Le donne. Madre fondatrice, Rossanda ha scritto e raccontato di aver scoperto tardi il femminismo – e ne ha ringraziato in molti scritti e interviste i movimenti delle donne. È stata prima comunista che femminista. Proprio in questi giorni nelle sale c’è il bel film di Susanna Nicchiarelli, Miss Marx. Eleanor Marx, figlia di Karl, legge e scrive, traduce Ibsen, e fa discorsi contro la doppia oppressione delle donne, schiave non solo del padrone che le sfrutta ma del padre, del marito. Ma la sua vita privata è segnata dalla sua doppia oppressione, e l’incapacità di ribellarsi a un compagno doppio e malandrino la porta a una fine tragica. Rossana Rossanda è stata una donna libera, nel pubblico e nel privato.
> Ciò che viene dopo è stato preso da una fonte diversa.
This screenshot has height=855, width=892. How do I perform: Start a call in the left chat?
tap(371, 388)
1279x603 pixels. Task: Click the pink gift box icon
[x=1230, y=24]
Con tutte le scomodità e il dolore che ne possono conseguire: con amori e passioni personali e politiche, ma senza padroni. Mrs Marx, potremmo dire, cambiando quel titolo; oppure no, meglio Mrs Rossanda. La sua libertà è nelle sue origini: “Mamma e papà parlavano di indipendenza, quella del lavoro, del non dover nulla a nessuno; ma a una ragazza viene suggerito il bisogno di essere completata, un codice millenario la agguanta all’uscita dall’infanzia ed è un miracolo che non diventi matta tra letture mendaci, segnali bizzarri, verità reticenti, confidenze delle amiche, sfide dei primi maschi, preoccupazione di saper fare ed essere, goffagini, delusioni, dubbio su di sé. Raramente le fate la proteggono. È stratificata come una pasta sfoglia l’identità femminile”. Della differenza sessuale, del suo corpo parla dalla scoperta alla fine. “I maschi erano impicciati da quel ciondolo tra le gambe e noi belle intere come un ovetto. Non ricordo di aver invidiato la pipì in piedi, e perché poi? (…) Insomma che i sessi fossero due era ovvio come avere due gambe e mancare di coda. Ma essere donna è invece tutto un lavoro, una prescrizione e un dubbio”.

 

Uscendo da uno dei – purtroppo rari – incontri con Rossana, nella sua novella casa di Roma in cui era felice di essere tornata nonostante le buche rendessero ardue le uscite sulla sedia a rotelle, ci dicevamo con un’amica di quanto ci sentissimo ricche, dopo averla visitata. Minutissima, debilitata nel fisico, piena di domande e di ricordi di ieri e di curiosità sull’oggi (ci interrogava, implacabile), ci faceva pensare che forse le fate protettrici esistono.